Train to Busan is probably a film with more mass appeal to a Western audience than the average Korean horror film. Its straightforward storytelling, flawed but relatable characters, and tight action sequences would hold appeal for the mainstream. Of course, America being what it is, there is still an English language remake planned. God forbid anyone must read a screen. I digress. Where the plot itself is nothing that hasn't be tread on before, the cramped quarters of the train offer an interesting challenge and the action and fight sequences will keep your attention.

The American standard for modern zombie films was set by George Romero, starting with his iconic film, Night of the Living Dead (1968). More recent years have seen films playing with the nature of zombies, their speed, the transmission of the infection and varying levels of flesh-eating/brain consumption. In contrast to what Romero introduced, the zombies in Train to Busan move fast. Like full out running and flinging themselves in every direction. The sharpness of the zombie physicality was also incredibly successful. In a contrast to a more traditional zombie movie, the fast nature of these zombies meant that there was a never-ending horde of terror desperately trying to reach you…and they might. On top of that, the sharp and unnatural angles many of them would move with created another level of unsettling to the movement. The lighting quick wake-up time for the zombie is also terrifying because it leaves little time to process someone has turned before they're coming for you.

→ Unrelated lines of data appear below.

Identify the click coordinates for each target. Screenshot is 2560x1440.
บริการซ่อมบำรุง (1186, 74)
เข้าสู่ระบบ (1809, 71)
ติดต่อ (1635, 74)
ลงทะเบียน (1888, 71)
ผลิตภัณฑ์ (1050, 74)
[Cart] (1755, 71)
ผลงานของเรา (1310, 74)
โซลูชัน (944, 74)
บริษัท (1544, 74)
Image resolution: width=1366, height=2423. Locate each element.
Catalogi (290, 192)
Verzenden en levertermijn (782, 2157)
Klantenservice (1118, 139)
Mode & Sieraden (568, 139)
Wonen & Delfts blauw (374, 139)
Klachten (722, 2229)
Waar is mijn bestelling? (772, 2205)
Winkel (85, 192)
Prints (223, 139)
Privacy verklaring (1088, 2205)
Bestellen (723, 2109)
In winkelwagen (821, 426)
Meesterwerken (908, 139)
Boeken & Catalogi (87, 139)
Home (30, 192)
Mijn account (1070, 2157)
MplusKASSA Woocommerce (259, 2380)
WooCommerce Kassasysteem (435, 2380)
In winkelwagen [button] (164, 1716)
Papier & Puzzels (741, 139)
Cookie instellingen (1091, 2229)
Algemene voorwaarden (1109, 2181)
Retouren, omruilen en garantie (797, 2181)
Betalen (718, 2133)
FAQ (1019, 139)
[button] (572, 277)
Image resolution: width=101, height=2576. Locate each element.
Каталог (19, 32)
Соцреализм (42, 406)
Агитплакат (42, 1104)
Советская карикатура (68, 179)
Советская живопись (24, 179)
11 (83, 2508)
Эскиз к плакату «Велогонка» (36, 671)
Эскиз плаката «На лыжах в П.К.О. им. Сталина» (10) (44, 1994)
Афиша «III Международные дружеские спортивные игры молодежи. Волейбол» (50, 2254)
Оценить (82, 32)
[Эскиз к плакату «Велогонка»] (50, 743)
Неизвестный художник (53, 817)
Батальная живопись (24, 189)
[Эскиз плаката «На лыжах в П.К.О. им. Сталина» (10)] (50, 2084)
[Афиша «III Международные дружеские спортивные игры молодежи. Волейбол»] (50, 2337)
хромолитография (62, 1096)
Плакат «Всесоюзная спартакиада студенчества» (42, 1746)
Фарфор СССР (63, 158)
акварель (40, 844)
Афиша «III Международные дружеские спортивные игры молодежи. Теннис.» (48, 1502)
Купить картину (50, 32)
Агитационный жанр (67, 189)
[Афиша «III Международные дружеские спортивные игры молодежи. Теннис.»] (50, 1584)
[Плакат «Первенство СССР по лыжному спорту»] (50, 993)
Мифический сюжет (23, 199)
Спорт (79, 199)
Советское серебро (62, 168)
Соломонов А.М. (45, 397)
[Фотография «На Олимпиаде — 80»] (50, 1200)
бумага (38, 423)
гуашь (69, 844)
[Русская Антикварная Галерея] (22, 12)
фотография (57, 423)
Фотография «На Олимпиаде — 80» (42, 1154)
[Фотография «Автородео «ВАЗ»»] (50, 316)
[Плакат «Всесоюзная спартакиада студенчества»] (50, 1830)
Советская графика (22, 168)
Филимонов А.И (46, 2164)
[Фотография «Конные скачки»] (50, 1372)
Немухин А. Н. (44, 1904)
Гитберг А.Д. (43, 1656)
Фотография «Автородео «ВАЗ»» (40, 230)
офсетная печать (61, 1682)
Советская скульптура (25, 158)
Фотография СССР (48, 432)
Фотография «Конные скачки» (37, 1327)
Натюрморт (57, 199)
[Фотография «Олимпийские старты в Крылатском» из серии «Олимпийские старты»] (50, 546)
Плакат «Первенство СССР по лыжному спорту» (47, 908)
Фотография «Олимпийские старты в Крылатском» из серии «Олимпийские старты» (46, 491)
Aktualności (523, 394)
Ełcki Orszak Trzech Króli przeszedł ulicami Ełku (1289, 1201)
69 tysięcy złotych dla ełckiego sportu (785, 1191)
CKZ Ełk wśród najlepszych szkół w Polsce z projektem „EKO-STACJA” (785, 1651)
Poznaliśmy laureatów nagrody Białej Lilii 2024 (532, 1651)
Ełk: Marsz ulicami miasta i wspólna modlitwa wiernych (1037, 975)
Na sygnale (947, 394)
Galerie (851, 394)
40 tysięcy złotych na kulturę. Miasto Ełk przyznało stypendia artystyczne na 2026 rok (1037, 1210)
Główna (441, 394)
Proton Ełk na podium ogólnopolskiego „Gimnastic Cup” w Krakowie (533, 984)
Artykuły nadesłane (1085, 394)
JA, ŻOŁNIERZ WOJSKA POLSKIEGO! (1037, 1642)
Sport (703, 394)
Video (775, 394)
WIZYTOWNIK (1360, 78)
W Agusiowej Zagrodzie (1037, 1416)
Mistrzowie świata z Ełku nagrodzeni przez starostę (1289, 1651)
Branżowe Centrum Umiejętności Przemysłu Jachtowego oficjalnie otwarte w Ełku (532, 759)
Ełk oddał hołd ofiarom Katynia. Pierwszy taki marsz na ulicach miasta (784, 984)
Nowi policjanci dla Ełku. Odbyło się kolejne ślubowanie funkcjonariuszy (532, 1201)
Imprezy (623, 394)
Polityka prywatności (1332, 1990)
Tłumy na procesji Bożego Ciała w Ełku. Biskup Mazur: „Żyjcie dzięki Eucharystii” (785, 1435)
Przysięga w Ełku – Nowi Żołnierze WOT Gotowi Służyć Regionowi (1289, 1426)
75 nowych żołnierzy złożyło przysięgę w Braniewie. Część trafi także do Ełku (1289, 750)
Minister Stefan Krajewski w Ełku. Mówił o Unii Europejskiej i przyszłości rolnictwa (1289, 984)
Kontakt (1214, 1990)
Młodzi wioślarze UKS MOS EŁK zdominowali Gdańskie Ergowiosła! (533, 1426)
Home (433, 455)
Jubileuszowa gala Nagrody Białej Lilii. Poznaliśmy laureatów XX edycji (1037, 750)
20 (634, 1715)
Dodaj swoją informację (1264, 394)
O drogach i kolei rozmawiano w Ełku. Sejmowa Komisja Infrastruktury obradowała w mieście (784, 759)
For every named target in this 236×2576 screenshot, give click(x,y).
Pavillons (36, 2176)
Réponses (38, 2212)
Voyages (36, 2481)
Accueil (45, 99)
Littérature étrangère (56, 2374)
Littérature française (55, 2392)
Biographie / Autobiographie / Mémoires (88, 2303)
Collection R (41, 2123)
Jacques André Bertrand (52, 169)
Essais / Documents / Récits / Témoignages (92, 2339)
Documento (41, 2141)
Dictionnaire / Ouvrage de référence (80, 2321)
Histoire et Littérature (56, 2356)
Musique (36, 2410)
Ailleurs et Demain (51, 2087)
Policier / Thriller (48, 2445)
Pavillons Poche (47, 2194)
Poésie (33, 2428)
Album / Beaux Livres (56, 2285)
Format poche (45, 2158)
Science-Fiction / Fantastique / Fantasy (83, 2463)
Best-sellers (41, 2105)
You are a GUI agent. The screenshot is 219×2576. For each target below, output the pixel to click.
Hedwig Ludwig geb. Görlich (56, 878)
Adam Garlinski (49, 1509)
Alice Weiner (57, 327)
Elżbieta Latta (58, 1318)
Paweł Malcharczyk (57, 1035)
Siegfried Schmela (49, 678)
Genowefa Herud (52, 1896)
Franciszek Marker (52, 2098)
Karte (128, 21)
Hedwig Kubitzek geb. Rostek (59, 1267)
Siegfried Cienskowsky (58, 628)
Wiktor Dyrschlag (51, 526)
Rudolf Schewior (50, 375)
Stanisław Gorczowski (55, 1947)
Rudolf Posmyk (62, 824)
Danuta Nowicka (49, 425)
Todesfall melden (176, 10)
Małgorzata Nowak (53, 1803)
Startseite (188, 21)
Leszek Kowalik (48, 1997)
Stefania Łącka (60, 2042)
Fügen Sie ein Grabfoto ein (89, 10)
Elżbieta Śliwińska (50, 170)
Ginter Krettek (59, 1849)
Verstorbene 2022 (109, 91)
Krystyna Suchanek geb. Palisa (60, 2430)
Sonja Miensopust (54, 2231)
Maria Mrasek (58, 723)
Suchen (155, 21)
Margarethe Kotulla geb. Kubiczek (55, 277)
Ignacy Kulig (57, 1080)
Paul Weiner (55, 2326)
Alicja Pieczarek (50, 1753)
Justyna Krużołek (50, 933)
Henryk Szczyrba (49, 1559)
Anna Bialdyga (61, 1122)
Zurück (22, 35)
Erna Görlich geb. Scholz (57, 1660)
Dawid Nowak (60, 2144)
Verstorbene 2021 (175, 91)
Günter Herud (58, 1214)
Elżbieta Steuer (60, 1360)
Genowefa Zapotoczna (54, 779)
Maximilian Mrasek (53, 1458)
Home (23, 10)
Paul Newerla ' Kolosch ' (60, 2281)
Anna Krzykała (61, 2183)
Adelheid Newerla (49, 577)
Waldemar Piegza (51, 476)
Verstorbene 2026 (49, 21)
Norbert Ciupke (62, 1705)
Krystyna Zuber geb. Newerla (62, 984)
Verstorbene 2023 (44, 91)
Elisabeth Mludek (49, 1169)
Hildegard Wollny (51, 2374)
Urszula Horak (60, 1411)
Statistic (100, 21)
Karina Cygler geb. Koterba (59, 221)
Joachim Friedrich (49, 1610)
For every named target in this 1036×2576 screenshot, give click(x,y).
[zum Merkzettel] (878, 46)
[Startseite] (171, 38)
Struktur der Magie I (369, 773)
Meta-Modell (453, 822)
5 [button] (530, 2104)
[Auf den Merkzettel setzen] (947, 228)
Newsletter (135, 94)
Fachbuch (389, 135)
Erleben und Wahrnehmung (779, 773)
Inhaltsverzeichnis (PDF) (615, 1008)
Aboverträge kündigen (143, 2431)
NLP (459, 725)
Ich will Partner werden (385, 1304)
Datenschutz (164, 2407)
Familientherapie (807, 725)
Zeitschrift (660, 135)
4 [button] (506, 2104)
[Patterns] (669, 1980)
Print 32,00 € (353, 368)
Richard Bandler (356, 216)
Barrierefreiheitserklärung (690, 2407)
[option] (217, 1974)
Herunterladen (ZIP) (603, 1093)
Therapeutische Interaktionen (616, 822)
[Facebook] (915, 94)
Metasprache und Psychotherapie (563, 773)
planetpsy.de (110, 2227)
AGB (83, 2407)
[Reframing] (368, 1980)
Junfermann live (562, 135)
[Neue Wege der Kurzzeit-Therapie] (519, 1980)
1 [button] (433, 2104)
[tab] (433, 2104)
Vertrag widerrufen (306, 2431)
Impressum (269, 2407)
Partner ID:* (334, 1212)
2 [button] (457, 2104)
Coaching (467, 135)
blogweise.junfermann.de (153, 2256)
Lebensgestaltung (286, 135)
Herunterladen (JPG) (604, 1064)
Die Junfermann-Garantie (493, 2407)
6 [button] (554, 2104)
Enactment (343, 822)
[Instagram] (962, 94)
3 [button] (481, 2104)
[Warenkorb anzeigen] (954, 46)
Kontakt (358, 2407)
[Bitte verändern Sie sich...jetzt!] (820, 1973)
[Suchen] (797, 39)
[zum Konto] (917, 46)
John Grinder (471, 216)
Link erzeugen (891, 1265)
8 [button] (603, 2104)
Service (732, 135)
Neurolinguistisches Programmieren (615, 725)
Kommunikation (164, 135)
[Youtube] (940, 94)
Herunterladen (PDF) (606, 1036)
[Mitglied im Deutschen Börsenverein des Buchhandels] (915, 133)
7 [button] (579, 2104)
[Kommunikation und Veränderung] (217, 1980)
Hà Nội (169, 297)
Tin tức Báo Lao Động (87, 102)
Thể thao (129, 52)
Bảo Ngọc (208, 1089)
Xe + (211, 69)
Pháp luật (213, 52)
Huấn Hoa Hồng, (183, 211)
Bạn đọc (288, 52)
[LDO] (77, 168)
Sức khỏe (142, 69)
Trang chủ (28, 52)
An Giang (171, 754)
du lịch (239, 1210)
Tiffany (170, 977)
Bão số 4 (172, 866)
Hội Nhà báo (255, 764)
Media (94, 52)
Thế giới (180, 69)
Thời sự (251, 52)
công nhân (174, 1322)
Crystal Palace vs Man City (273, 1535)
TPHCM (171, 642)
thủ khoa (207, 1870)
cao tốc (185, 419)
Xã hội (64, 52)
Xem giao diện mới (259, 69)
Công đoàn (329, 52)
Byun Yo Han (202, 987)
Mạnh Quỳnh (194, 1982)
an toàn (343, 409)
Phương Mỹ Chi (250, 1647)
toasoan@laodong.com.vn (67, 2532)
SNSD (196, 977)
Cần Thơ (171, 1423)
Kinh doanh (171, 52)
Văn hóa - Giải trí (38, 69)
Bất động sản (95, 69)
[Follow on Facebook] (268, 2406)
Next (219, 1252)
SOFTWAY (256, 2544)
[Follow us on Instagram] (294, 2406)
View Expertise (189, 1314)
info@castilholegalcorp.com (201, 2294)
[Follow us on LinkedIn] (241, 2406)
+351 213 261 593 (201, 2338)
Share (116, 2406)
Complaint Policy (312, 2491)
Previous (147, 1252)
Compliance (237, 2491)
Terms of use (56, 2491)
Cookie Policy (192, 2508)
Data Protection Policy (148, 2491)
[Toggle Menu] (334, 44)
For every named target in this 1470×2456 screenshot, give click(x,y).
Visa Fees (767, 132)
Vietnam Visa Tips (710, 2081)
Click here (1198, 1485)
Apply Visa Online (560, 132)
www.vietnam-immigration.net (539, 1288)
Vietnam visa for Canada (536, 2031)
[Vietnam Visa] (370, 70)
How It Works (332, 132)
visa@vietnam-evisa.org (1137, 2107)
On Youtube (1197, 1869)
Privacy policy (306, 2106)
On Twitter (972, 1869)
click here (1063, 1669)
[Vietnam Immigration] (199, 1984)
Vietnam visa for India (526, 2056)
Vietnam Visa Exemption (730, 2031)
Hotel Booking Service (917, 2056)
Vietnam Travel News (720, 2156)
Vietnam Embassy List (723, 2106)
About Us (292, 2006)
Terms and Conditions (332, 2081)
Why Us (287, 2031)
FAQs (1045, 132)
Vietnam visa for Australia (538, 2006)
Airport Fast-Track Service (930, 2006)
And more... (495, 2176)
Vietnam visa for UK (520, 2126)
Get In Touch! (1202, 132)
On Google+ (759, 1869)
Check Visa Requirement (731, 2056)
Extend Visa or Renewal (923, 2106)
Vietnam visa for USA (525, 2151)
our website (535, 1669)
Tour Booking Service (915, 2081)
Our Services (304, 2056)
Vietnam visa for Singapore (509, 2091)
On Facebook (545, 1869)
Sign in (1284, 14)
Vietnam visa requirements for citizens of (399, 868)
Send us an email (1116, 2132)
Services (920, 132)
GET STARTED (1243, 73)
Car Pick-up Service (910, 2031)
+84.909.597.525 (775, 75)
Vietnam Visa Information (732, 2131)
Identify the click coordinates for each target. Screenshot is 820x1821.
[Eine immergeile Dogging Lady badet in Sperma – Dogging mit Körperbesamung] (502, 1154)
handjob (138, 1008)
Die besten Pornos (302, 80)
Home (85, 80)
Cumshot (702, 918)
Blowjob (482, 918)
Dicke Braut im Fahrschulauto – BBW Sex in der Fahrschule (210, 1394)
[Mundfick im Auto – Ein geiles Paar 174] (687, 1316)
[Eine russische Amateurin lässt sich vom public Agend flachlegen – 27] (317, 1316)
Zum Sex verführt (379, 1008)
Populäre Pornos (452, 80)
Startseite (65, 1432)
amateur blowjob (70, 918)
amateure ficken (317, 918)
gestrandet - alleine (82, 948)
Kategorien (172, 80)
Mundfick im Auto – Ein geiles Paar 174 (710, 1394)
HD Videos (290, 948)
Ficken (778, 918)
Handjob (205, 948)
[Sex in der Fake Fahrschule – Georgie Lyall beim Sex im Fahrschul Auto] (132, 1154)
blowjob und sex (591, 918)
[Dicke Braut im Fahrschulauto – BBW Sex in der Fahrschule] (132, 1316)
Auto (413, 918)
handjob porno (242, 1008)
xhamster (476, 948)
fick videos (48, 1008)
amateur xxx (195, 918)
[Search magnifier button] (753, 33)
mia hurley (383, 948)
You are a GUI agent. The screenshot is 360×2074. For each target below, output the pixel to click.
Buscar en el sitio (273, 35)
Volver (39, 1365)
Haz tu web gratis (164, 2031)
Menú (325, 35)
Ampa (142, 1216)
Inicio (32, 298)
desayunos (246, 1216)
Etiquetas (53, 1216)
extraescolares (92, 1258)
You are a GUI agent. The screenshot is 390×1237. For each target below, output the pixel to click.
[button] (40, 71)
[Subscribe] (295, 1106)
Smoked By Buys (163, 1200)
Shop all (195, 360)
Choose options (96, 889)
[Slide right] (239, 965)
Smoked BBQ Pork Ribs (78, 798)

The humanity of the characters is what brought the film together. You know going into a zombie movie (okay, really any horror movie) that there's going to be a body count, but getting an audience to genuinely care about horror characters is harder than you would think. As horror fans, we're programmed to keep a certain distance from characters. Like scientists with lab rats, it's best not to get too attached. When a film can get you to care about multiple characters and their arcs, that is a sign of something special. There's one moment in this film where Seok-woo is trying to convince his daughter that they must only worry about themselves. The disappointed and sad look she shoots her father is such a strong moment. Because neither of them is wrong. It is completely understandable and human to only be concerned for yourself and your loved ones. Yet, to lose any regard for each other is also one of the quickest ways to our own downfall.

Train to Busan isn't breaking any new ground, but it's a solid addition to the genre, and will definitely tug at the heartstrings. It is a worthy first film into my foray of horror from around the world.